Tree-Ring Evidence of Increasing Drought Risks over the Past Five
Centuries amidst Projected Flood Intensification in the Kabul River
Basin (Afghanistan and Pakistan)
Abstract
Increased flood risks have been projected in the Kabul River Basin, but
with large uncertainties. To place future changes in a long-term
perspective, we produce a 501-year precipitation reconstruction for the
basin using seven tree-ring chronologies of Cedrus deodara,
Picea smithiana, and Pinus gerardiana from the Hindukush
Mountains, a monsoon-shadow area. The reconstruction proves robust over
rigorous cross-validations (R2 = 0.62, RE = 0.61, CE =
0.53).
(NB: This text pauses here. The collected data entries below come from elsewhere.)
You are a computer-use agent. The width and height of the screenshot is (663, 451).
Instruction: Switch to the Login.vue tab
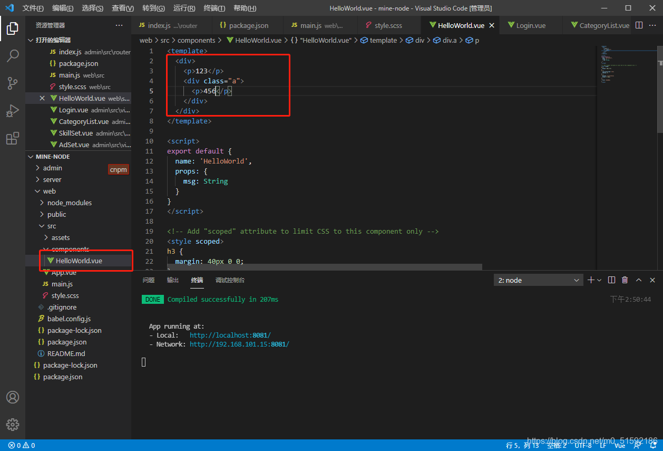(530, 25)
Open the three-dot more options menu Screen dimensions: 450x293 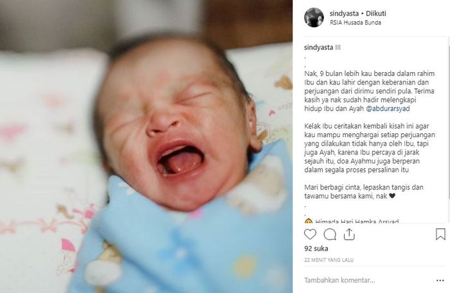click(440, 280)
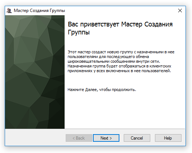Click the line starting 'приложениях у всех'

[x=119, y=71]
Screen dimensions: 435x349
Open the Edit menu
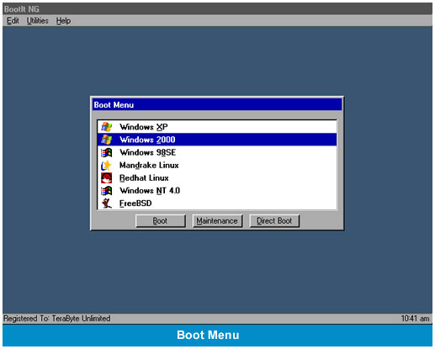[13, 21]
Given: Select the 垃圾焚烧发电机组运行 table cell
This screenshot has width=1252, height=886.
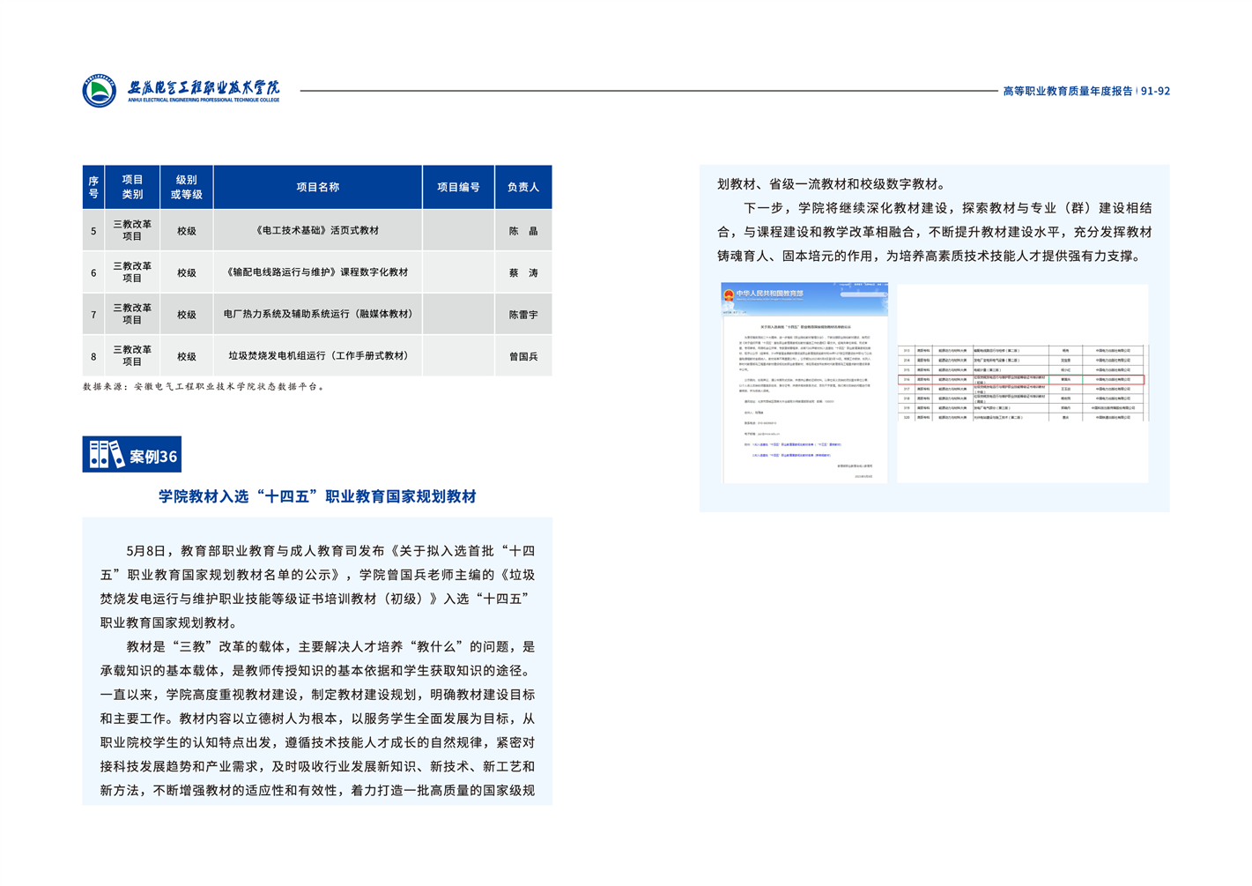Looking at the screenshot, I should tap(317, 356).
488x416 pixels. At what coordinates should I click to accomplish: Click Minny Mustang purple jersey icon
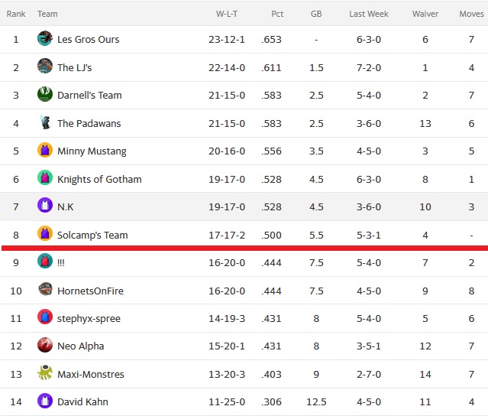coord(45,150)
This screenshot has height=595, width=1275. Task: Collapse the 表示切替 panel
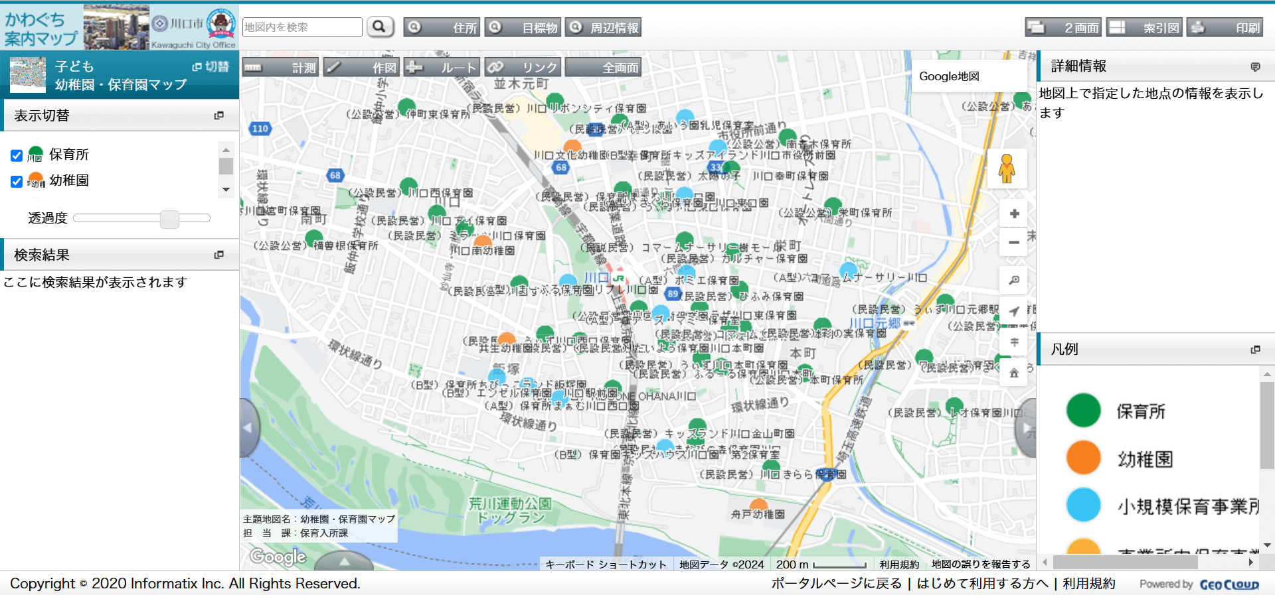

The full reconstruction (1517–2018) shows heterogeneous changes
in the precipitation distribution: there is a weak increasing trend in
the median annual precipitation, no apparent trend in the 50-year
maximum precipitation, and, importantly, a steadily decreasing trend in
50-year minimum precipitation. In other words, our reconstruction shows
that drought risks have been increasing over the past five centuries.
Drought risks, compounded with projected flood intensification, pose
significant threats for the transboundary river. Future water management
decisions should factor in past long-term climate variability.